## TEXT EXCERPT:
[Start of Attachment]

When My Body Was A Clinched Fist was always a full-length manuscript because there was never any shortage of material. At some point, I needed to cut down on the number of poems in the book because there were more than enough experiences to tap into. I cut out quite a few but a final round of revisions led to even more poems, including the very last poem in the book. I thought the revision process would never end but once I added the new poems, the manuscript felt complete. It’s not easy to know when something is finished, especially with poetry, but with this book I put everything I had into every single poem. 

What are some themes or images that you found yourself returning to throughout this project? Did you set out intending to write around those themes, or did it happen organically?

Interestingly enough, the metaphor of the clinched fist was something that was so deeply embedded in every poem that I didn’t notice it until the last few years of revising the manuscript. It was definitely an organic experience as I wrote the poems, but it was a conscious decision to change a few of the titles in the manuscript to include the word fist.   When reading the manuscript before sending it out, it became quite clear that every single poem addressed an experience that contributed to the body being a clinched fist, where any group of five poems represented a fist.

What is a book or author who has greatly influenced your own writing style?

My writing style has been inspired by so many literary contributors that to name one is quite difficult. In addition, I have been greatly influenced by music—Haitian Konpa, rap, folk and jazz, to name a few—so this list would be quite long. However, I would say one book that had a profound influence on my writing style the past several years is Cahier d’un Retour au Pays Natal, translated as Notebook of a Return to the Native Land, by the late Martinican writer Aimé Césaire. His writing style gave me permission to be myself and freed me to tap into the cadence of my own Caribbean roots. His ability to manipulate language, have fun with it, and consistently turn common phrases into idiomatic syncopation is remarkable.

Sample poem from When My Body Was a Clinched Fist:

In A Fisted Universe

Would have thought we were trained 
for the shots we took—fists tossed 
into the blind bend of neck-n-shoulder 
where truth held more misses than hits—
most of which was more show than blow.

[End of Attachment]

## EXERCISE DESCRIPTION:
Continue the poetry interview above from where it stops, carrying on the sample poem "In A Fisted Universe."

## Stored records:
[Start of Attachment]

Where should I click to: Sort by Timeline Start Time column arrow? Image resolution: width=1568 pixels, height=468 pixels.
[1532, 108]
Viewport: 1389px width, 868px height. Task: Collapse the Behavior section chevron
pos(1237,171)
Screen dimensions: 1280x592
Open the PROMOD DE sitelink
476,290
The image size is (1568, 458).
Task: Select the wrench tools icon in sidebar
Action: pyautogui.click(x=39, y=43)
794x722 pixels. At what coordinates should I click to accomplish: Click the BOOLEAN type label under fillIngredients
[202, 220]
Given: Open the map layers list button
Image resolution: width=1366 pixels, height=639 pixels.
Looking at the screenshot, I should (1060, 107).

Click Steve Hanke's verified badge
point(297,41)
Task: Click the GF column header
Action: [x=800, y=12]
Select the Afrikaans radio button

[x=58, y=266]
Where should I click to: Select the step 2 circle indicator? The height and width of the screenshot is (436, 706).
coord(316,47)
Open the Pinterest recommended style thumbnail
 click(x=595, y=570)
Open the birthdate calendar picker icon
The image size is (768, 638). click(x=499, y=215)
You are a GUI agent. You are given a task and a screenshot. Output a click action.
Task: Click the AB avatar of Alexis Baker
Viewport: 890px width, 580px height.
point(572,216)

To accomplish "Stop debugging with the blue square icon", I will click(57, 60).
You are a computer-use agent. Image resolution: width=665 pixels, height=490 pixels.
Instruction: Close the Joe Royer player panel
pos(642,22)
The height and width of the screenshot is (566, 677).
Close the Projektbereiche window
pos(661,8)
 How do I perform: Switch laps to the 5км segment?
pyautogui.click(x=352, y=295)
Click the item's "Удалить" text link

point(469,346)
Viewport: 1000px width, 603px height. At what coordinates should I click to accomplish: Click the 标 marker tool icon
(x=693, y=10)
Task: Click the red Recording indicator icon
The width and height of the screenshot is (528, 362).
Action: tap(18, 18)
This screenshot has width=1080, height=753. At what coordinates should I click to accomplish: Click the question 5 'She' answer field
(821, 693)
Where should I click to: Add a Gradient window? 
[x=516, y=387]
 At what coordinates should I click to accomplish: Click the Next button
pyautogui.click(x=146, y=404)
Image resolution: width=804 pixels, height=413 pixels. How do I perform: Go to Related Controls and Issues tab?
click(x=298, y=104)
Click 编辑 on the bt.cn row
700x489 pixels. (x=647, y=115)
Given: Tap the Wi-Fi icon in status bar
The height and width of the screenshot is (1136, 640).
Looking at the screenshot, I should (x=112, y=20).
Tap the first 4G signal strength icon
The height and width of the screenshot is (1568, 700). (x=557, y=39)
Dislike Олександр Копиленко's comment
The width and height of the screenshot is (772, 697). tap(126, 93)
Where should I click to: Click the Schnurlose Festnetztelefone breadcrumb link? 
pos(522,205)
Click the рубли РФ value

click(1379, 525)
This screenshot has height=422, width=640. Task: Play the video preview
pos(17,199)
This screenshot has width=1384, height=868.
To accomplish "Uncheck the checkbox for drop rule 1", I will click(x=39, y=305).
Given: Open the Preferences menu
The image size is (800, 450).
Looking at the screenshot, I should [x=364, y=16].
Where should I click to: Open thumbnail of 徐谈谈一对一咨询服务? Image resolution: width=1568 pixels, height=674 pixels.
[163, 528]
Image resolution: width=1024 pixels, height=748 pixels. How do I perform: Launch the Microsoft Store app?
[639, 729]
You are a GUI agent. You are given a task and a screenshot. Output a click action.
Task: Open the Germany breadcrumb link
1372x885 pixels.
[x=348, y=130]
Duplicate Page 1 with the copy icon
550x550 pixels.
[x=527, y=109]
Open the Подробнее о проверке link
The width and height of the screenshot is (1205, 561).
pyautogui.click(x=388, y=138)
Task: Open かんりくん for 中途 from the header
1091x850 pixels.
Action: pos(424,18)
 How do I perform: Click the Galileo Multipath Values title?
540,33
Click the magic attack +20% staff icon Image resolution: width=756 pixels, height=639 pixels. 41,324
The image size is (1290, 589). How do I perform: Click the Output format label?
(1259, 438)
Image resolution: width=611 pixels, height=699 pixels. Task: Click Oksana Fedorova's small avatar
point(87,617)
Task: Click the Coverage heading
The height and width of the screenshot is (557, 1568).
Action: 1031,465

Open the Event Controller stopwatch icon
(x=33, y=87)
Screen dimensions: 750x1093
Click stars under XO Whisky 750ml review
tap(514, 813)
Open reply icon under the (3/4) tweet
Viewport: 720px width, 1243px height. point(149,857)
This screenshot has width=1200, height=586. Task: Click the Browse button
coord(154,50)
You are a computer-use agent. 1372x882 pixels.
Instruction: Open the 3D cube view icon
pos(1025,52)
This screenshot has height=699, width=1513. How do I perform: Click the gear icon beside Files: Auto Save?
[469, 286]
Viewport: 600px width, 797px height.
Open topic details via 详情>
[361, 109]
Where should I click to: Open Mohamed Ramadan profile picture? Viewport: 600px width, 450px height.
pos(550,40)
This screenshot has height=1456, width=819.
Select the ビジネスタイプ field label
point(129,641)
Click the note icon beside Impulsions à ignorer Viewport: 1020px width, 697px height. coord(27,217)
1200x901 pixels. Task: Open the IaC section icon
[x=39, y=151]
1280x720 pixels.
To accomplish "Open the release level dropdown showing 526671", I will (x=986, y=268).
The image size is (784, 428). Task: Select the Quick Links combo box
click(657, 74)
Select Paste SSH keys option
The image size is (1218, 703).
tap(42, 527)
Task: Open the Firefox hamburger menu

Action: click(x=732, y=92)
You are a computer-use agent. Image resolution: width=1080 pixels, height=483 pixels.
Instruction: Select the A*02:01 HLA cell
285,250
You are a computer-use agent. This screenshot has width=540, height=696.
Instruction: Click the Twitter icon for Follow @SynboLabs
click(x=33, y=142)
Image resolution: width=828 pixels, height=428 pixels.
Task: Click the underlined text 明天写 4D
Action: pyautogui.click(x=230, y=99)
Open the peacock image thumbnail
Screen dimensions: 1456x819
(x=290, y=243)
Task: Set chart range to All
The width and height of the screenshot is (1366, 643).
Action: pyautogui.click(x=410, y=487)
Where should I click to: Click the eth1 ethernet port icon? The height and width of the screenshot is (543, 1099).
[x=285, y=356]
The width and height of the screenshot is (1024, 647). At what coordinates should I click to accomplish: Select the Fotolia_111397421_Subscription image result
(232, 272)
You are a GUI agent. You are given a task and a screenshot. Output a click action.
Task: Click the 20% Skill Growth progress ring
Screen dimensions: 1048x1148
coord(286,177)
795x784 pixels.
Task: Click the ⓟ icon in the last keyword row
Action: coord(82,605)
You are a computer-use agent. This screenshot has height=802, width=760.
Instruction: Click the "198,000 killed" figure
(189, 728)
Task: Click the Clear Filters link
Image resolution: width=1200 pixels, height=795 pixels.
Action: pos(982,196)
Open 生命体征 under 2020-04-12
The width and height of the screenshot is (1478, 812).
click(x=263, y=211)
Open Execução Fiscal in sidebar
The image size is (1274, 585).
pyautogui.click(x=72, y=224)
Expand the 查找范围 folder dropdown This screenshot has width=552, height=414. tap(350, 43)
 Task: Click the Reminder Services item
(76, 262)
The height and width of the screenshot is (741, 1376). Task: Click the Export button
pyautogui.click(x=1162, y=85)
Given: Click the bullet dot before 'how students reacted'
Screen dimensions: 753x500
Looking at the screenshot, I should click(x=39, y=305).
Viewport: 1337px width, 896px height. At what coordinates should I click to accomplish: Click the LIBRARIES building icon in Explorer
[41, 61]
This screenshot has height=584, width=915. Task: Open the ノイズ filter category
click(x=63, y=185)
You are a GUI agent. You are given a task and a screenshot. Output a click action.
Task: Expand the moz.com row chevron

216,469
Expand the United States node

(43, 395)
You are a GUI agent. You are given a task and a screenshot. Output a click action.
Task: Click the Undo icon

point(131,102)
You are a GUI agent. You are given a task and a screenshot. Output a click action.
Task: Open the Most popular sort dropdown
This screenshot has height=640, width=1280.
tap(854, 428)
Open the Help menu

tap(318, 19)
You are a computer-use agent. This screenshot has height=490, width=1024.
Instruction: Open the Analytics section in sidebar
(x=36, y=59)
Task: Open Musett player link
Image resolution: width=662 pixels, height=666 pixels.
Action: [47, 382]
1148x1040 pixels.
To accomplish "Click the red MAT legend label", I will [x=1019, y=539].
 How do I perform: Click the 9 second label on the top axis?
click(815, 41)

[End of Attachment]

## RESPONSE TO THE EXERCISE:
Sometimes, as if on cue: a spot broke open 
in the crowd amidst drawl and grimace—
and the withdrawn drew their card into 
the dark matter of an ever after—triumph 
or defeat, no one ever cried, as if the body
only attended to the tear and break and not 
to tears. Most of these bouts, staged in empty 
school lots—fists flaring their stellar remnants—
begat not one bona fide winner—fight within 
as bitter as any in the ring. And the one 
thing that always survived were lies told 
about whose fists were hindmost—not 
how easily hearts, under guard, went into 
flip mode over a fresh pair of white sneakers, 
and how some were eager to pledge homage to 
a posse—didn’t matter the cause or if one really 
believed in the push of fists over bodies—one day 
you’d be next. And some years from this moment, 
the sound of something breaking; some poor boy’s 
plea, will awaken lessons learned in science class, 
about sound travel in space—myths of how 
one can witness the destruction of the world 
without a single sound—how one can wail, wail
wail, and no one’d be able to hear it. But you 
know this to be claptrap—in space or back lot,
you can always hear the blare of your own ruin.

Purchase When My Body Was a Clinched Fist

Enzo Silon Surin, Haitian-born poet, educator, publisher and social advocate, is the author of When My Body Was A Clinched Fist (Black Lawrence Press, July 2020), and the chapbooks, A Letter of Resignation: An AmericanLibretto (2017) and Higher Ground. He is a PEN New England Celebrated New Voice in Poetry, the recipient of a Brother Thomas Fellowship from The Boston Foundation and a 2020 Denis Diderot [A-i-R] Grant as an Artist-in-Residence at Chateau d’Orquevaux in Orquevaux, France. He holds an MFA in Creative Writing from Lesley University and is currently Professor of English at Bunker Hill Community College and founding editor and publisher at Central Square Press.